== Dataset records
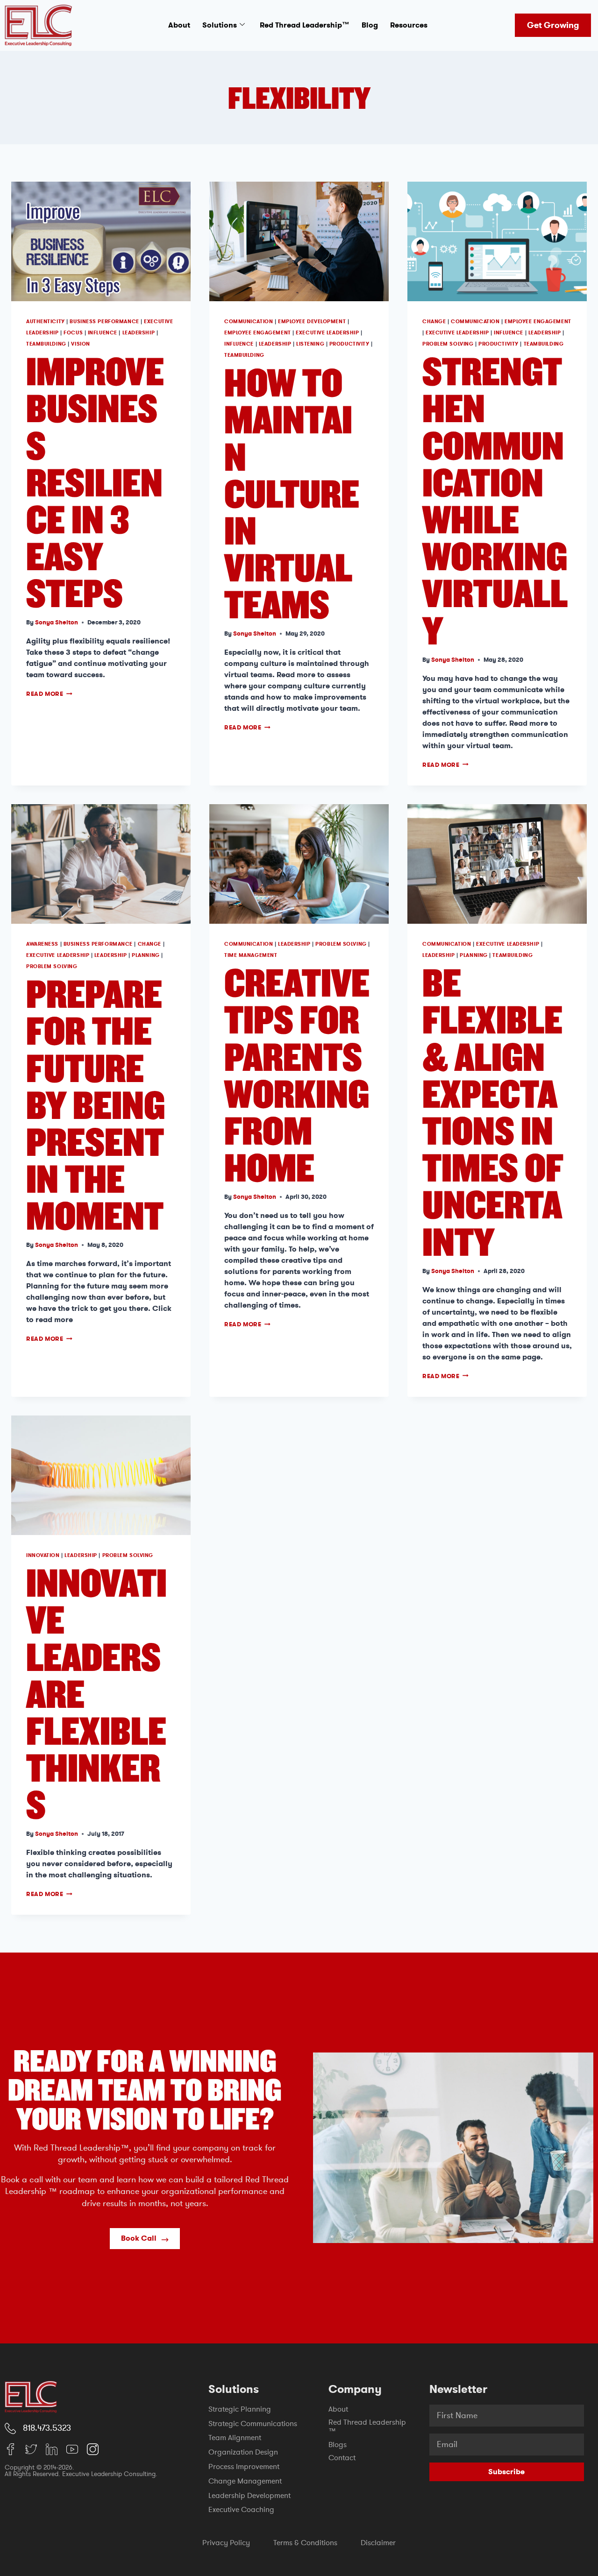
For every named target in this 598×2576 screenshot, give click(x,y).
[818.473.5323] (10, 2428)
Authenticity (45, 321)
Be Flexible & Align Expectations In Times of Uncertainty (492, 1111)
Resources (408, 25)
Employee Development (312, 321)
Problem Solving (447, 343)
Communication (248, 321)
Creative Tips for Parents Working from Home (297, 1074)
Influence (102, 332)
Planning (145, 955)
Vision (80, 343)
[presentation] (101, 241)
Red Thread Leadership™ (304, 25)
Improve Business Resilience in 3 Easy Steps (95, 481)
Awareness (42, 944)
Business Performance (104, 321)
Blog (370, 25)
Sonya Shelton (56, 622)
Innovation (43, 1555)
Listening (310, 343)
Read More (49, 694)
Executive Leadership (327, 332)
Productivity (349, 343)
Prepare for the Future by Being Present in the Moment (95, 1104)
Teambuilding (46, 343)
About (179, 25)
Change (434, 321)
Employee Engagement (257, 332)
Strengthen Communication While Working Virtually (495, 500)
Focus (73, 332)
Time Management (250, 955)
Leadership (138, 332)
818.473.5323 (47, 2428)
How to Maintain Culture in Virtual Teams (291, 493)
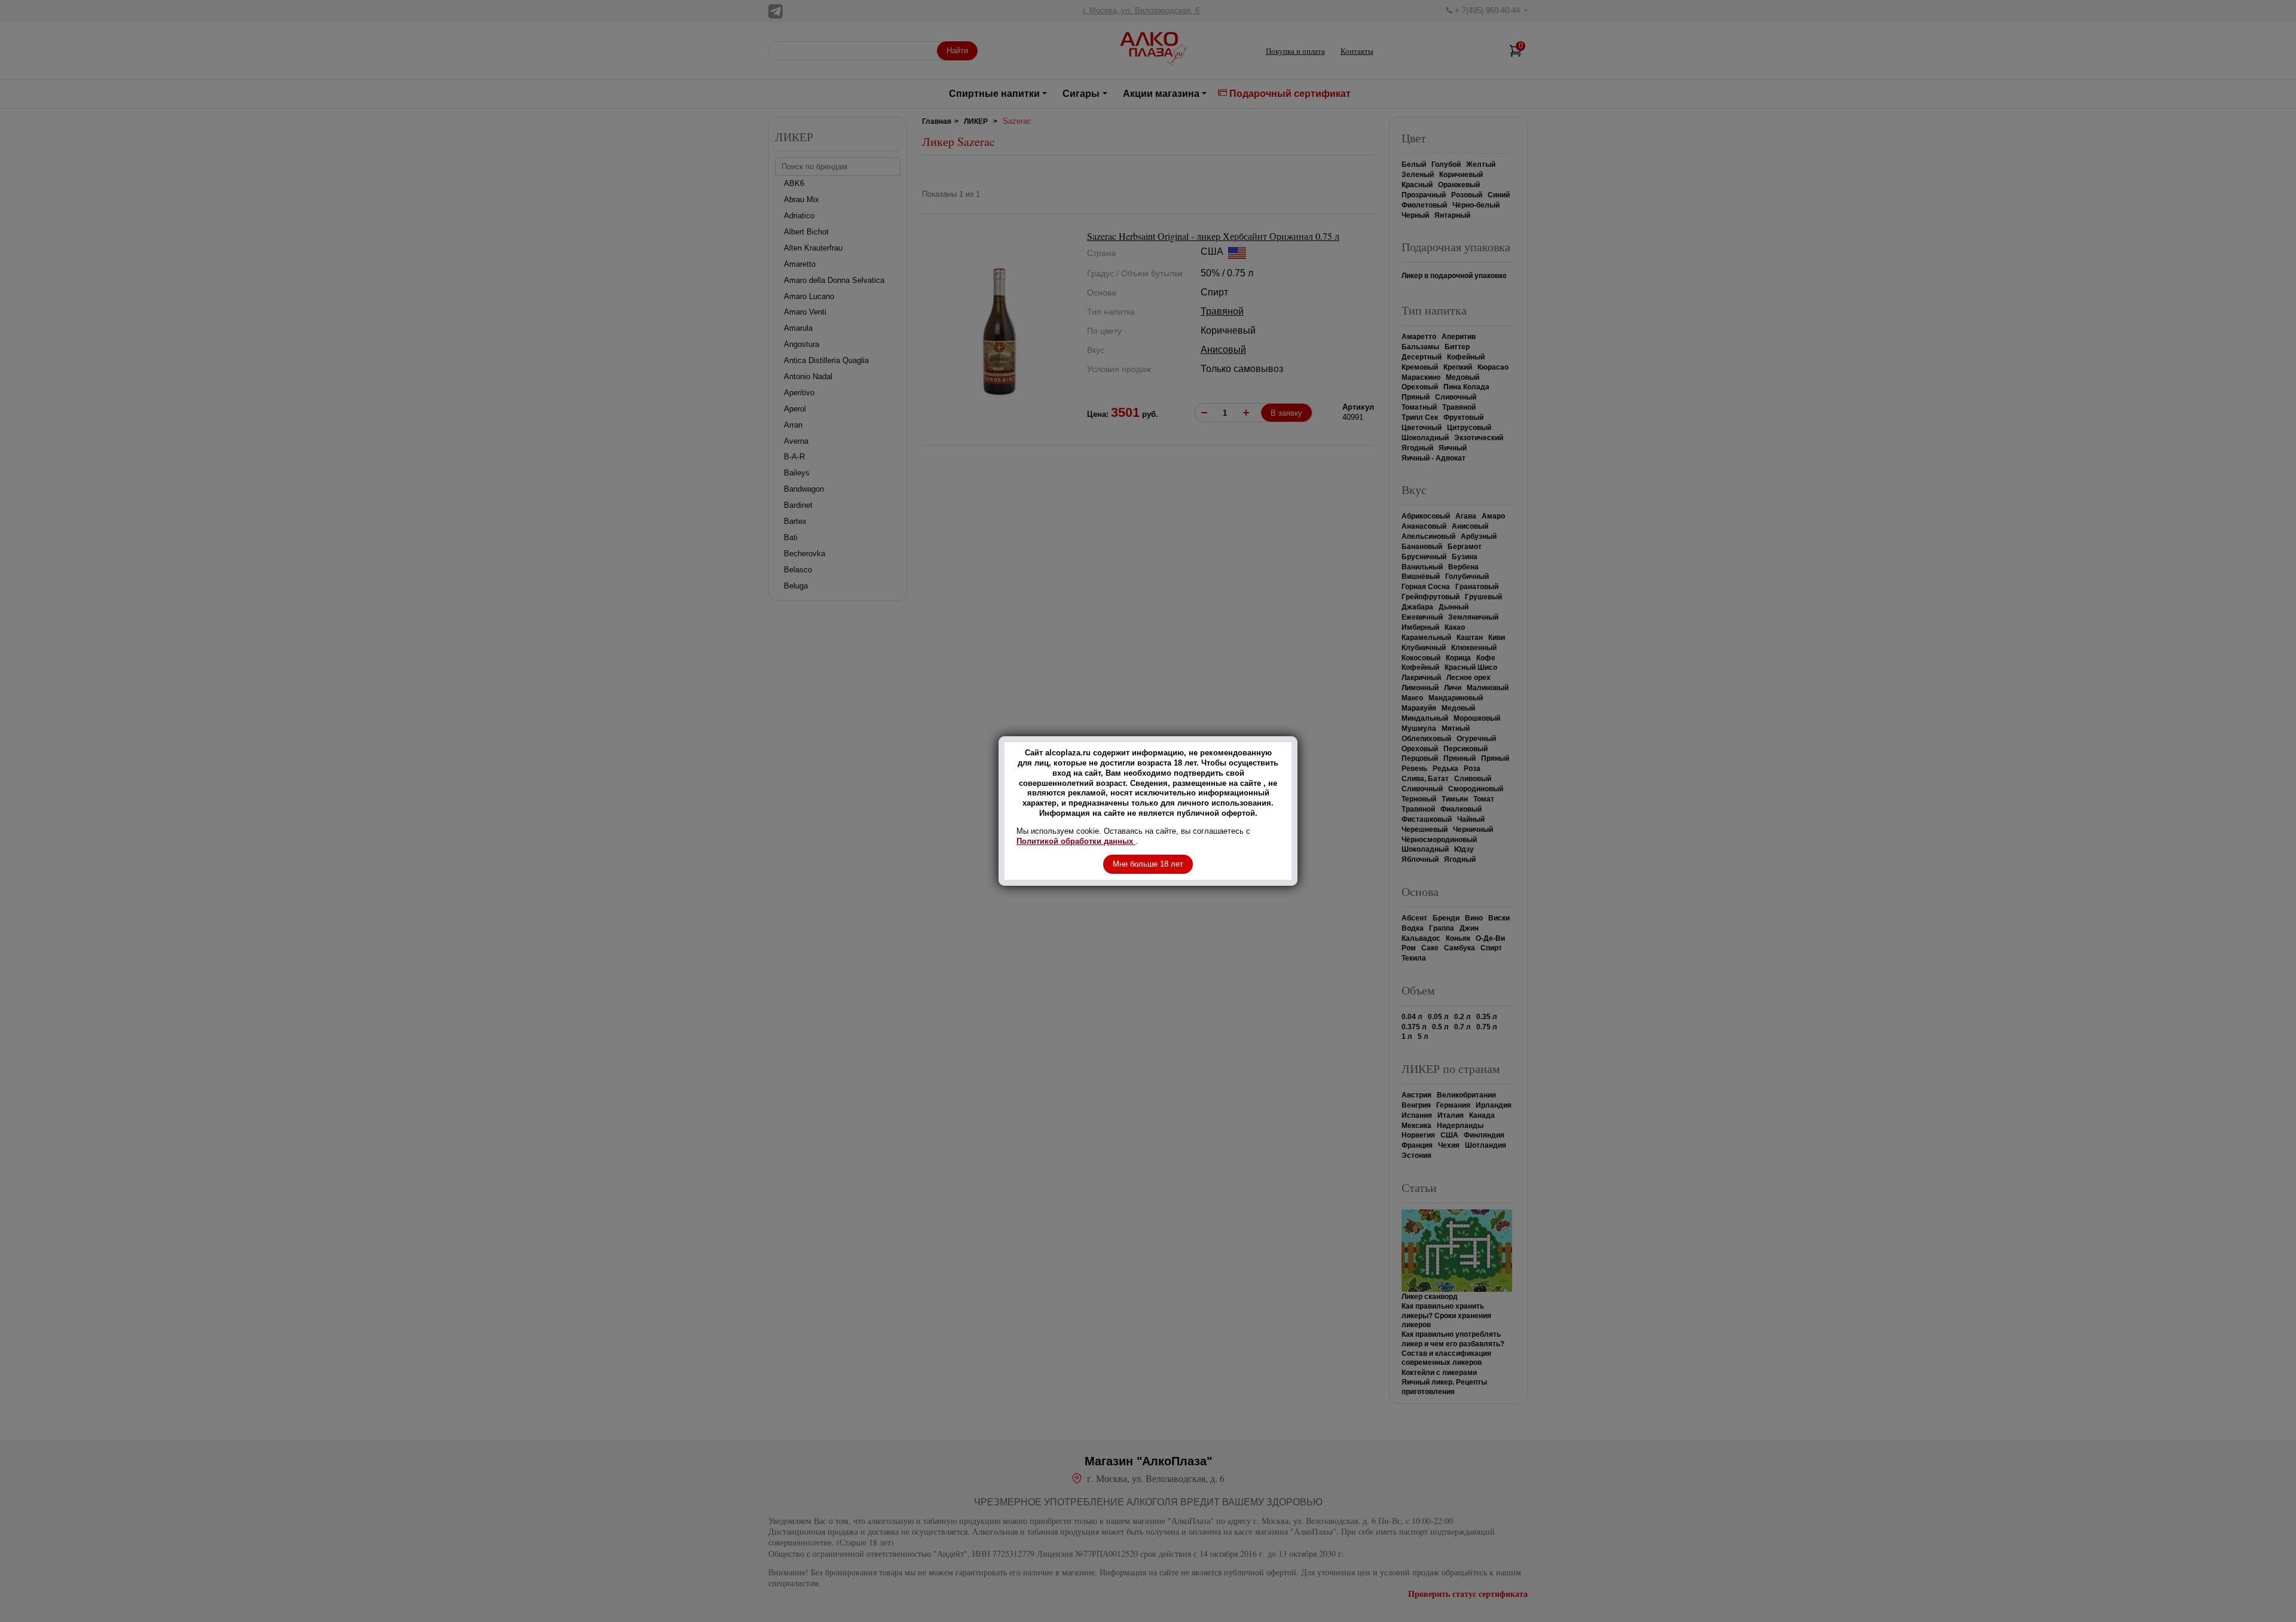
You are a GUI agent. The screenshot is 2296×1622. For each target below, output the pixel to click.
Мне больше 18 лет (1148, 863)
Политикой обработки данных (1075, 841)
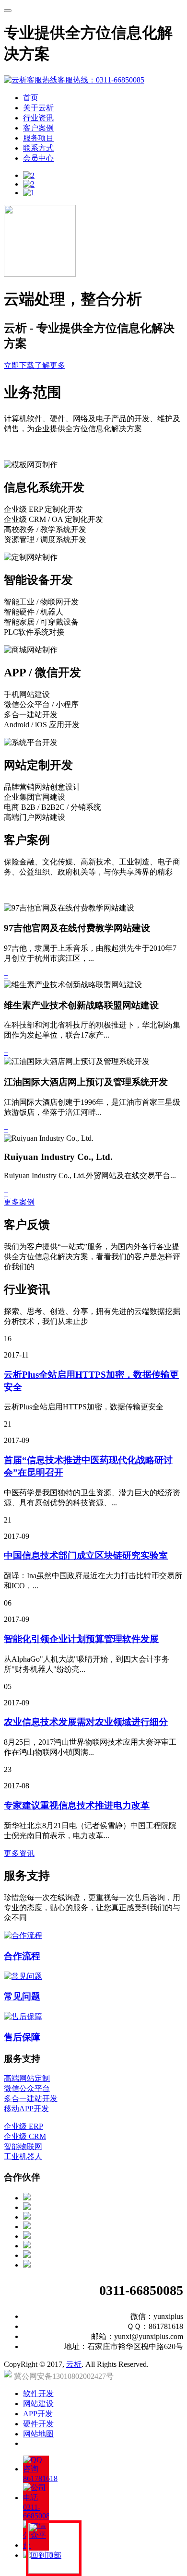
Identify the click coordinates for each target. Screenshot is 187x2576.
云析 (74, 2364)
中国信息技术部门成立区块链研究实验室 (86, 1555)
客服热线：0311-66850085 (101, 80)
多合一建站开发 (31, 2098)
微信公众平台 (27, 2088)
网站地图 (38, 2434)
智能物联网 (23, 2146)
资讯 (38, 118)
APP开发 (38, 2414)
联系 (38, 148)
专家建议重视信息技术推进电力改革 (77, 1805)
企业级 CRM (25, 2136)
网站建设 (38, 2403)
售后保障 (22, 2037)
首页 (30, 98)
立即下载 (19, 365)
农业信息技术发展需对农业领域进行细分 (86, 1722)
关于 (38, 108)
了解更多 (50, 365)
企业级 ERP (23, 2126)
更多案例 (19, 1202)
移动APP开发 (26, 2108)
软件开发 (38, 2393)
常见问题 (22, 1996)
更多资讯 (19, 1853)
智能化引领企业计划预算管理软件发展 (81, 1639)
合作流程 (22, 1956)
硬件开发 (38, 2424)
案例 (38, 128)
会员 (38, 158)
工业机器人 (23, 2156)
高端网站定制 (27, 2078)
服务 (38, 138)
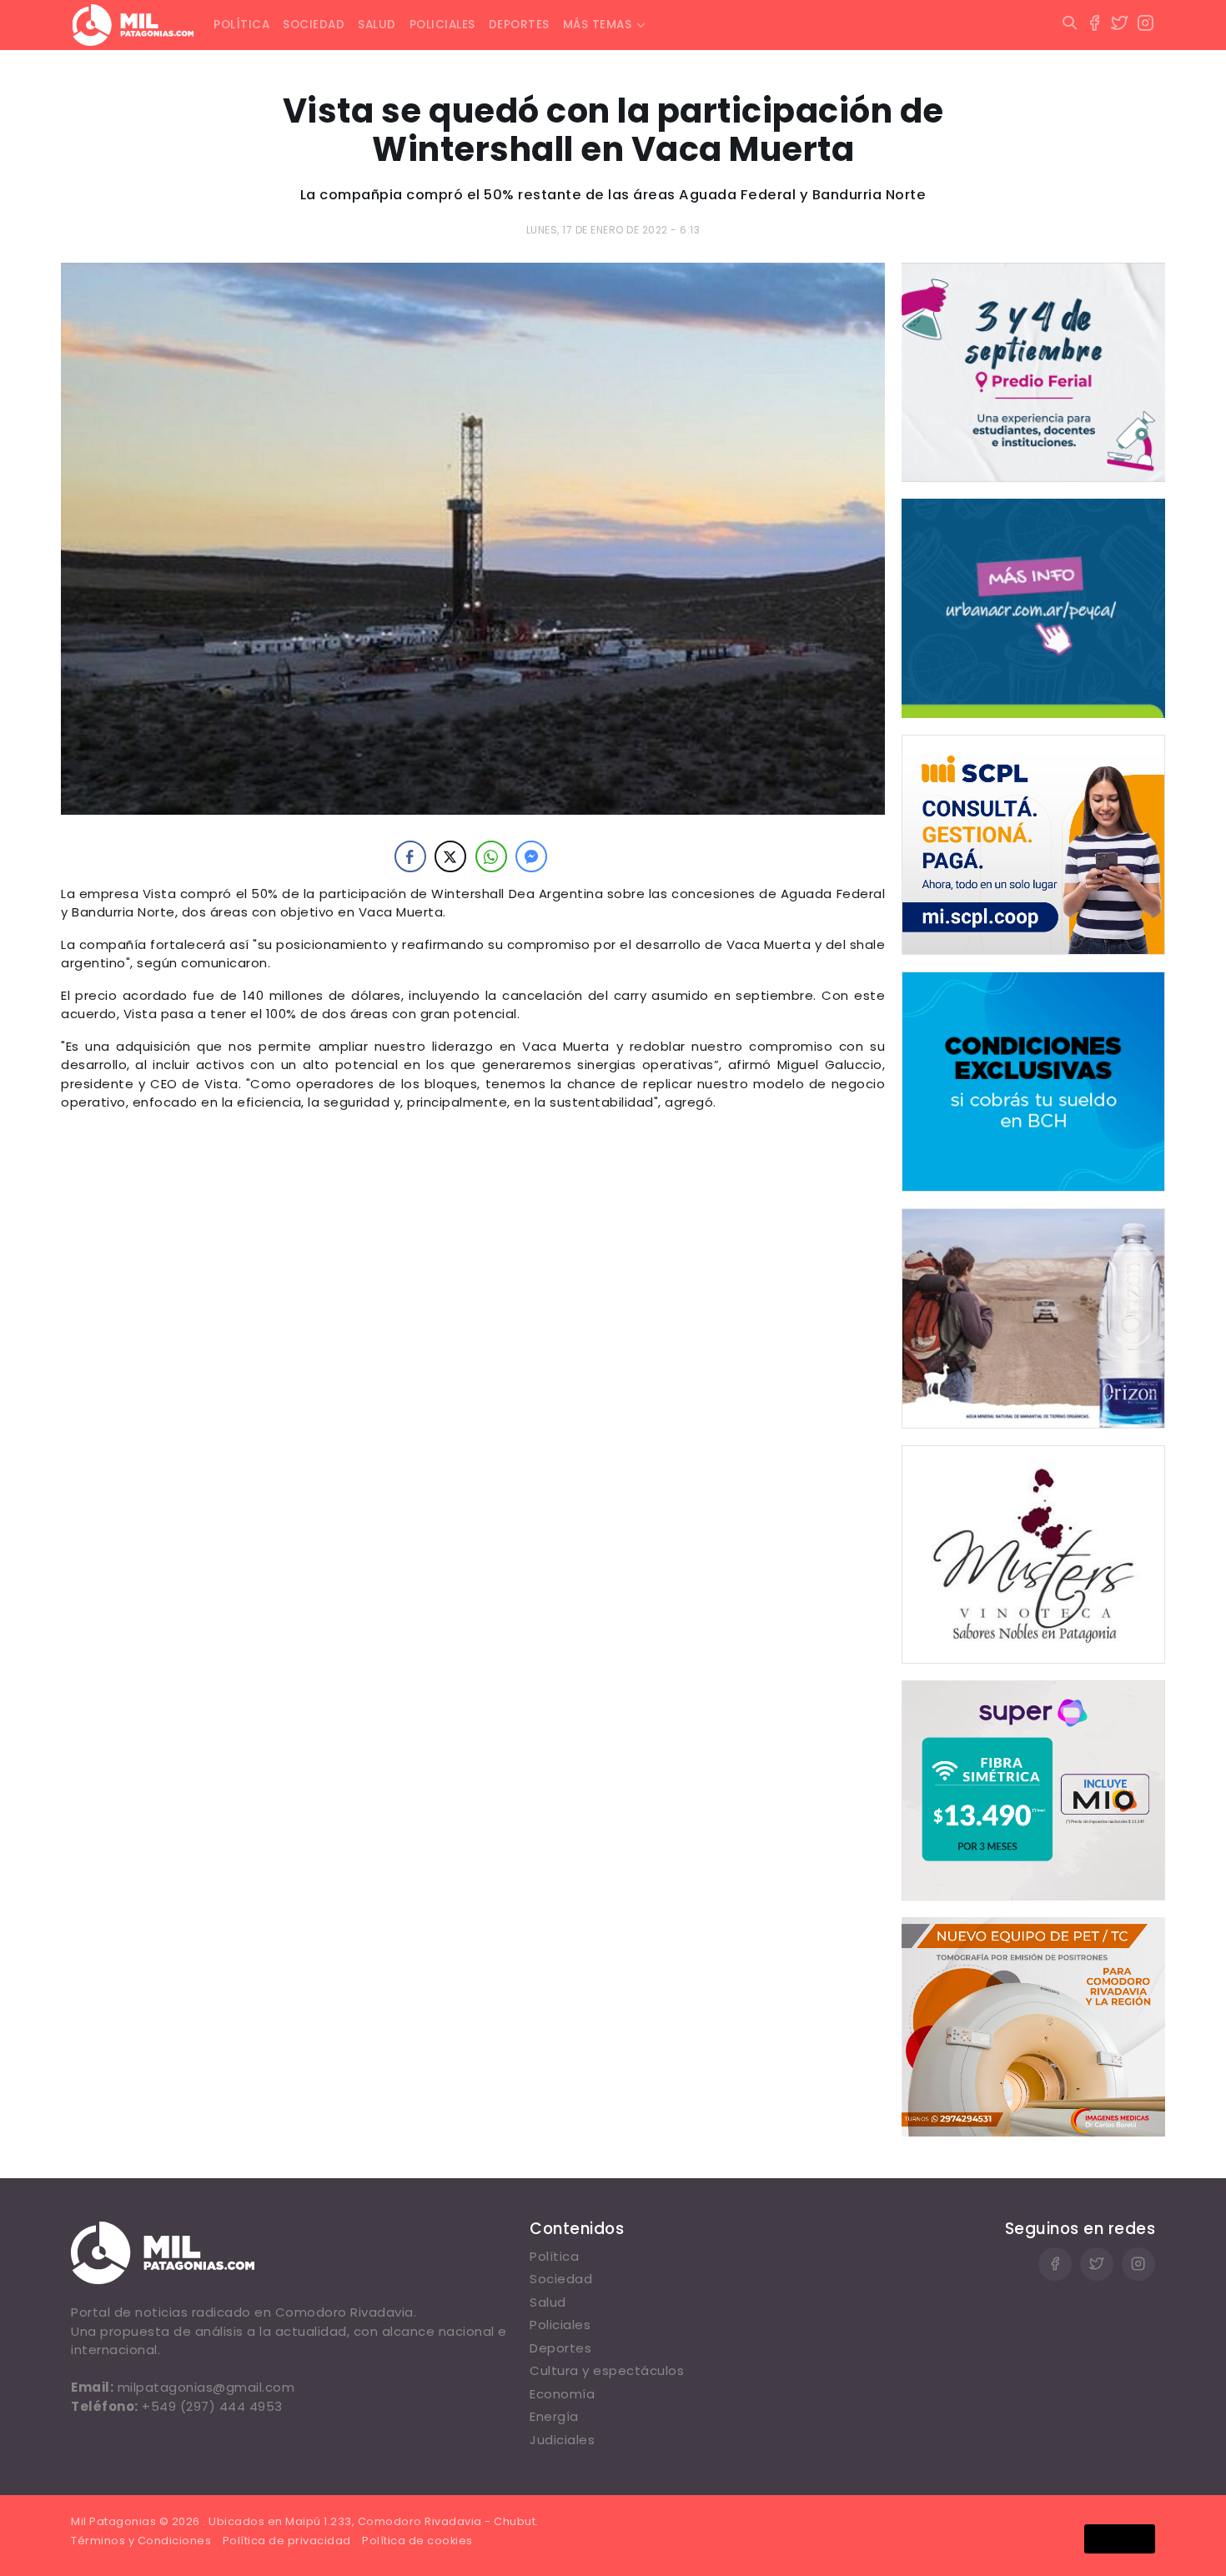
====
**Exercise details**
Output the entries above exactly. Drop the pictures.

**Task response**
For every named target in this 598×2576 screenshot, give click(x,y).
[818.473.5323] (10, 2428)
Authenticity (45, 321)
Be Flexible & Align Expectations In Times of Uncertainty (492, 1111)
Resources (408, 25)
Employee Development (312, 321)
Problem Solving (447, 343)
Communication (248, 321)
Creative Tips for Parents Working from Home (297, 1074)
Influence (102, 332)
Planning (145, 955)
Vision (80, 343)
[presentation] (101, 241)
Red Thread Leadership™ (304, 25)
Improve Business Resilience in 3 Easy Steps (95, 481)
Awareness (42, 944)
Business Performance (104, 321)
Blog (370, 25)
Sonya Shelton (56, 622)
Innovation (43, 1555)
Listening (310, 343)
Read More (49, 694)
Executive Leadership (327, 332)
Productivity (349, 343)
Prepare for the Future by Being Present in the Moment (95, 1104)
Teambuilding (46, 343)
About (179, 25)
Change (434, 321)
Employee Engagement (257, 332)
Strengthen Communication While Working Virtually (495, 500)
Focus (73, 332)
Time Management (250, 955)
Leadership (138, 332)
818.473.5323 (47, 2428)
How to Maintain Culture in Virtual Teams (291, 493)
You are a GUI agent. The screenshot is 2296×1622. For each target below, output the pixel to click.
Мне больше 18 лет (1148, 863)
Политикой обработки данных (1075, 841)
Identify the click coordinates for each target. Screenshot is 187x2576.
云析 (74, 2364)
中国信息技术部门成立区块链研究实验室 (86, 1555)
客服热线：0311-66850085 (101, 80)
多合一建站开发 (31, 2098)
微信公众平台 (27, 2088)
网站地图 (38, 2434)
智能物联网 (23, 2146)
资讯 (38, 118)
APP开发 (38, 2414)
联系 (38, 148)
专家建议重视信息技术推进电力改革 (77, 1805)
企业级 CRM (25, 2136)
网站建设 (38, 2403)
售后保障 (22, 2037)
首页 (30, 98)
立即下载 (19, 365)
农业信息技术发展需对农业领域进行细分 (86, 1722)
关于 (38, 108)
了解更多 (50, 365)
企业级 ERP (23, 2126)
更多案例 (19, 1202)
移动APP开发 (26, 2108)
软件开发 (38, 2393)
常见问题 (22, 1996)
更多资讯 (19, 1853)
智能化引领企业计划预算管理软件发展 (81, 1639)
合作流程 (22, 1956)
硬件开发 (38, 2424)
案例 (38, 128)
会员 (38, 158)
工业机器人 (23, 2156)
高端网站定制 (27, 2078)
服务 (38, 138)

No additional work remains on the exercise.